Peter Klein, Chief Financial Officer da Microsoft, disse, durante uma teleconferência com analistas, que os resultados da empresa foram "impulsionados em grande parte pela forte procura do Windows 7". No entanto advertiu que os investimentos no sector empresarial ainda têm de melhorar.
A Microsoft avançou também que a receita de sua divisão que inclui o sistema operativo Windows subiu de 4 mil milhões de dólares para 6,9 mil milhões de dólares, com base na comparação entre períodos homólogos, subida provocada pela venda de 60 milhões de licenças para o Windows 7 até o final de dezembro.
Por outro lado, a receita na divisão de negócios que inclui o Microsoft Office, caiu de 4,9 mil milhões de dólares para 4,7 mil milhões.

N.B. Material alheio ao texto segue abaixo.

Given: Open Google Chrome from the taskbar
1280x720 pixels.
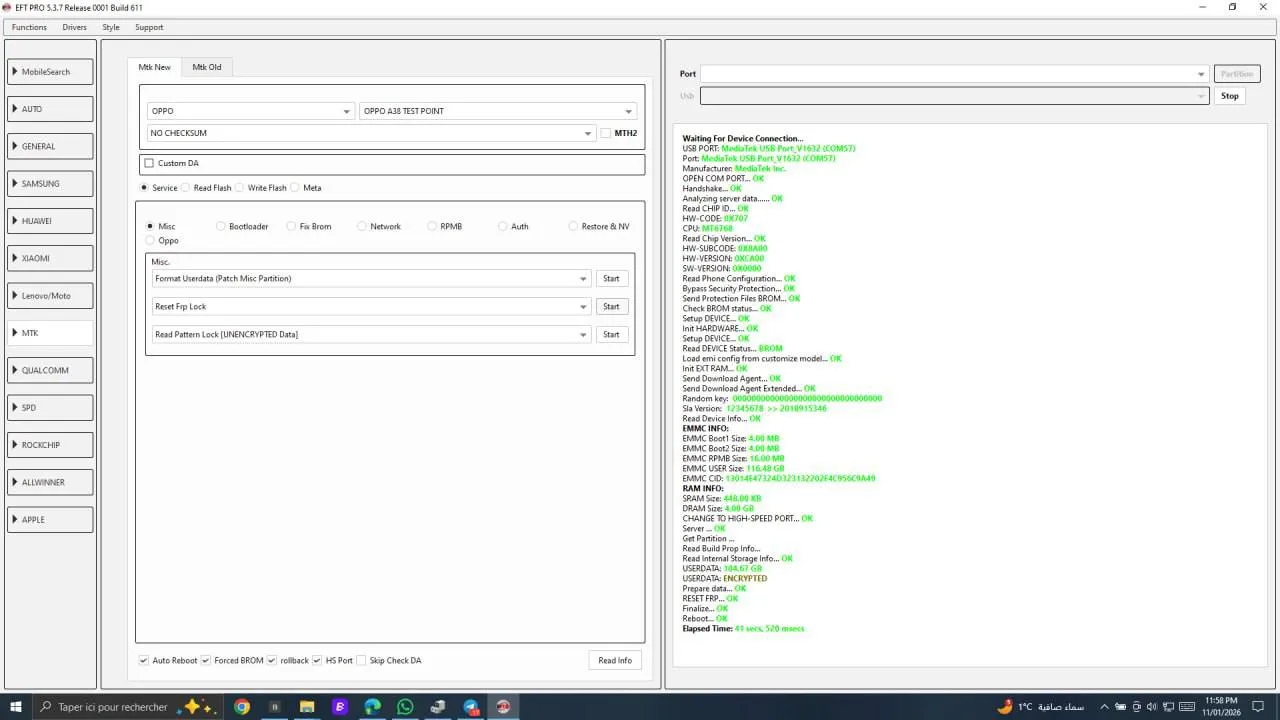Looking at the screenshot, I should pos(241,707).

As receitas do Q2 incluem 1,7 mil milhões de dólares do programa pré-venda do Windows 7 que foram contabilisticamente diferidos do Q1.
Klein esclareceu, durante a teleconferência, que não tem "visto um crescimento no investimento do mercado empresarial ", acrescentando que espera que esta situação se prolongue pelo menos ao longo deste primeiro trimestre.
A Microsoft investiu forte no negócio do online para ganhar quota de mercado à Google e à Yahoo, e em Dezembro detinha 10,7% do mercado, basicamente à custa de Yahoo, dado que a Google manteve a sua quota praticamente inalterada.
Este lucro da Microsoft não se deveu apenas as subidas de receitas do Windows, mas também a uma política agressiva de cortes nos custos, nomeadamente em pessoal, tendo hoje o gigante norte-americano menos 8% de empregados que no inicio de 2009.